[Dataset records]
■ ■ ■ ■ ■
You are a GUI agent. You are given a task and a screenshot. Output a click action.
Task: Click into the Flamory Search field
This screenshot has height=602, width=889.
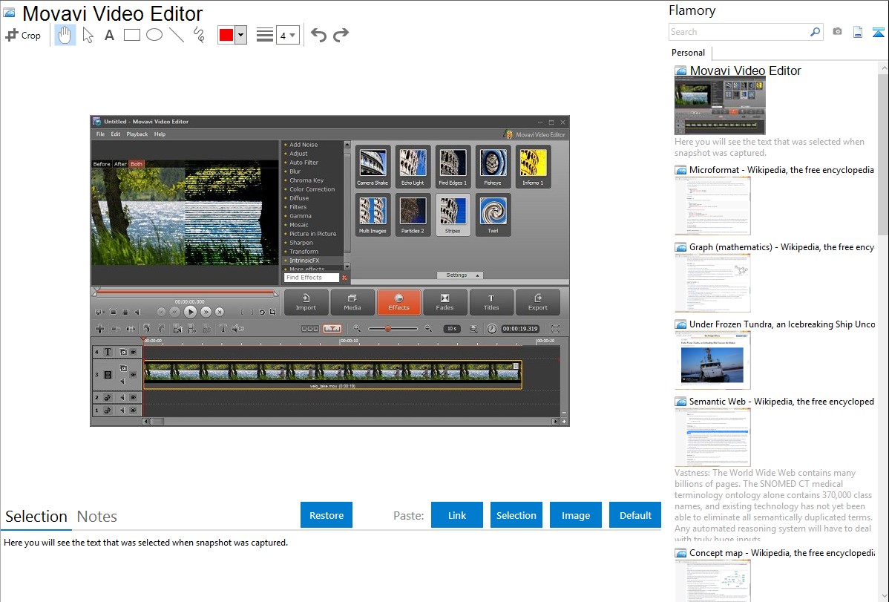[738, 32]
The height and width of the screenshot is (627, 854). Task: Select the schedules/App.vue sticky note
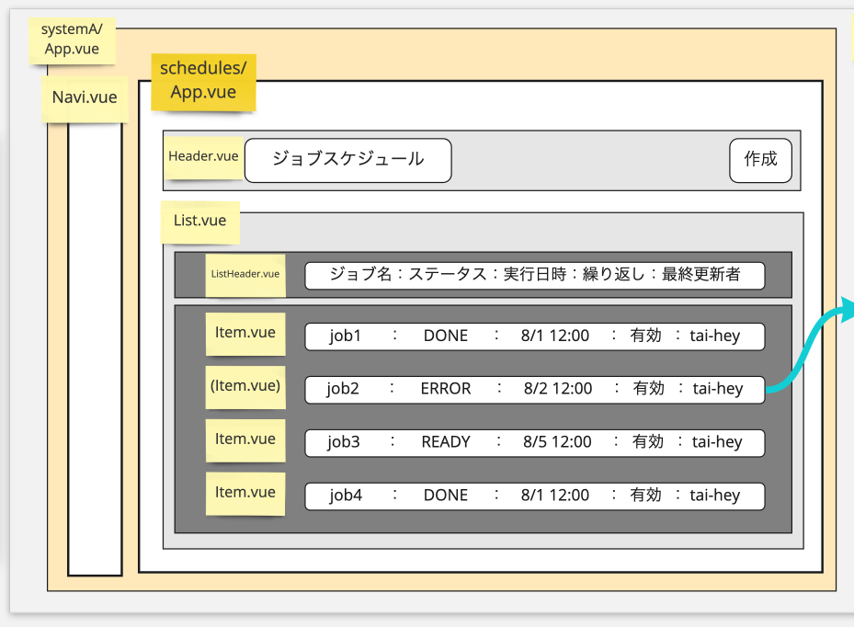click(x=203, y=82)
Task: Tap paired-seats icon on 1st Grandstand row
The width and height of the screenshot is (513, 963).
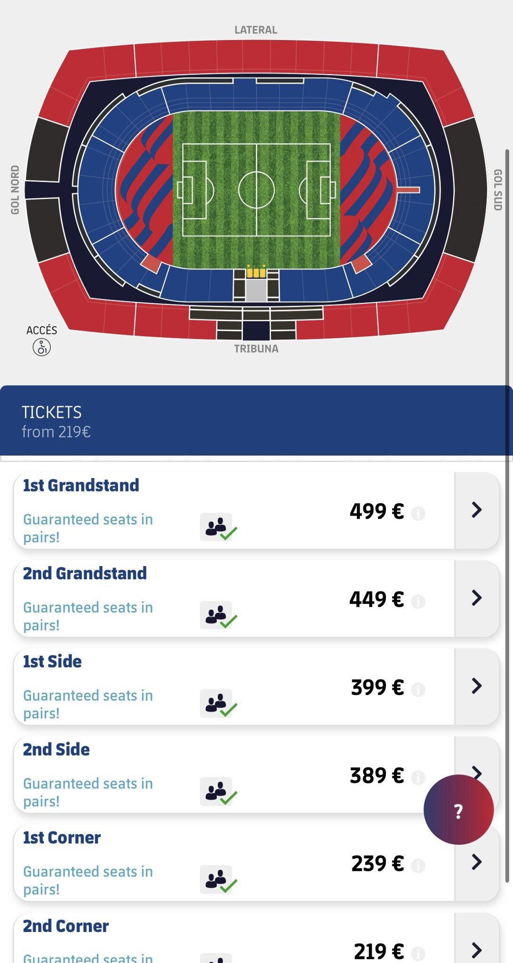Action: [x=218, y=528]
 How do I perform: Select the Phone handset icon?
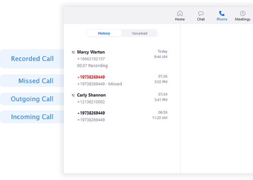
■ ■ ■ ■ ■
▶ [What the exercise asks]
Repeat verbatim the range of lines that opens at the line containing "The height and" and closes at the last line of the entries, excluding all pictures.

▶ [Expected answer]
The height and width of the screenshot is (627, 854). Task: Select the schedules/App.vue sticky note
click(x=203, y=82)
Task: Tap paired-seats icon on 1st Grandstand row
The width and height of the screenshot is (513, 963).
Action: [x=218, y=528]
 How do I perform: Select the Phone handset icon?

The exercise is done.